### What is being asked
Transcribe, verbatim, every line from the start of the entries through the line that contains "Task: Switch to the Video channels tab"; include both boundary lines and omit all others.

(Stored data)
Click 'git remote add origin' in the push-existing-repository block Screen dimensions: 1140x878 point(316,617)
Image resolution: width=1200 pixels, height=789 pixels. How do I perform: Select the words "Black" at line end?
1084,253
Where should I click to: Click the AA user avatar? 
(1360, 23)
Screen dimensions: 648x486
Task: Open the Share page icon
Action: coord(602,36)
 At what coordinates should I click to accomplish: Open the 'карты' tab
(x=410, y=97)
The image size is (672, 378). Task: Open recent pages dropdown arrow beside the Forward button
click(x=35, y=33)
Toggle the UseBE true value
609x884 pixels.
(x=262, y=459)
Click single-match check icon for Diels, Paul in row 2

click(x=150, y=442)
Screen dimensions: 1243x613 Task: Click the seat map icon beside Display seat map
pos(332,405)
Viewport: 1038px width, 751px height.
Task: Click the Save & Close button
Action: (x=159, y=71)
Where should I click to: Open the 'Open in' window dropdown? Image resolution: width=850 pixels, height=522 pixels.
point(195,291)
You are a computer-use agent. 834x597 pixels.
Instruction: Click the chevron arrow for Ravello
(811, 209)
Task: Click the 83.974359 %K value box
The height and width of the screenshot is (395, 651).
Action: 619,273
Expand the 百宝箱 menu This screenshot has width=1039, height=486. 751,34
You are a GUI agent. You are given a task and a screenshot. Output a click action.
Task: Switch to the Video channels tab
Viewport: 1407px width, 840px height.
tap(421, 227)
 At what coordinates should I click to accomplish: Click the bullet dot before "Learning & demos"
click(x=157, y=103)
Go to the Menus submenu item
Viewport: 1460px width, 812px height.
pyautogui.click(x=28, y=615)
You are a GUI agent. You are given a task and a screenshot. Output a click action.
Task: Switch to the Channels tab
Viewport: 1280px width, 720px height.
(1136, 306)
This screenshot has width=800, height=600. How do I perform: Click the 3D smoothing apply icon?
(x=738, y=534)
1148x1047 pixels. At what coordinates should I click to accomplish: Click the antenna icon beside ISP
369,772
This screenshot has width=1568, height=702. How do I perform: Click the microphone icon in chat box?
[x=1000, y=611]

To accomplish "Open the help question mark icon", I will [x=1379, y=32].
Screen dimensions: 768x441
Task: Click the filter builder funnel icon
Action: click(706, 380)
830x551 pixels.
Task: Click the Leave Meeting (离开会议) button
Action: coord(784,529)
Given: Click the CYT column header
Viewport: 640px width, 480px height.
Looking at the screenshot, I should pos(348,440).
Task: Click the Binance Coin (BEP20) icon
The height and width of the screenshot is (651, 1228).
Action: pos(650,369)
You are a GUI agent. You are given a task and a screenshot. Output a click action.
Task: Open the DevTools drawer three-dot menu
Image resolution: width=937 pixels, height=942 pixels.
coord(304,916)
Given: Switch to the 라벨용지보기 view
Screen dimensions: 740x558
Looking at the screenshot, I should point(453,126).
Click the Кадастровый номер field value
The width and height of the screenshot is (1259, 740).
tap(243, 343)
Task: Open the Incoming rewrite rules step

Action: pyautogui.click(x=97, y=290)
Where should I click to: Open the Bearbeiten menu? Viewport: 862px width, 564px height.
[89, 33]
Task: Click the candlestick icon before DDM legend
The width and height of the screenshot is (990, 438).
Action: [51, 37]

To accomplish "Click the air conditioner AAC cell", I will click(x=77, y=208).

### Response
Click 'git remote add origin' in the push-existing-repository block Screen dimensions: 1140x878 point(316,617)
Image resolution: width=1200 pixels, height=789 pixels. How do I perform: Select the words "Black" at line end?
1084,253
Where should I click to: Click the AA user avatar? 
(1360, 23)
Screen dimensions: 648x486
Task: Open the Share page icon
Action: coord(602,36)
 At what coordinates should I click to accomplish: Open the 'карты' tab
(x=410, y=97)
The image size is (672, 378). Task: Open recent pages dropdown arrow beside the Forward button
click(x=35, y=33)
Toggle the UseBE true value
609x884 pixels.
(x=262, y=459)
Click single-match check icon for Diels, Paul in row 2

click(x=150, y=442)
Screen dimensions: 1243x613 Task: Click the seat map icon beside Display seat map
pos(332,405)
Viewport: 1038px width, 751px height.
Task: Click the Save & Close button
Action: (x=159, y=71)
Where should I click to: Open the 'Open in' window dropdown? Image resolution: width=850 pixels, height=522 pixels.
point(195,291)
You are a computer-use agent. 834x597 pixels.
Instruction: Click the chevron arrow for Ravello
(811, 209)
Task: Click the 83.974359 %K value box
The height and width of the screenshot is (395, 651).
Action: 619,273
Expand the 百宝箱 menu This screenshot has width=1039, height=486. 751,34
You are a GUI agent. You are given a task and a screenshot. Output a click action.
Task: Switch to the Video channels tab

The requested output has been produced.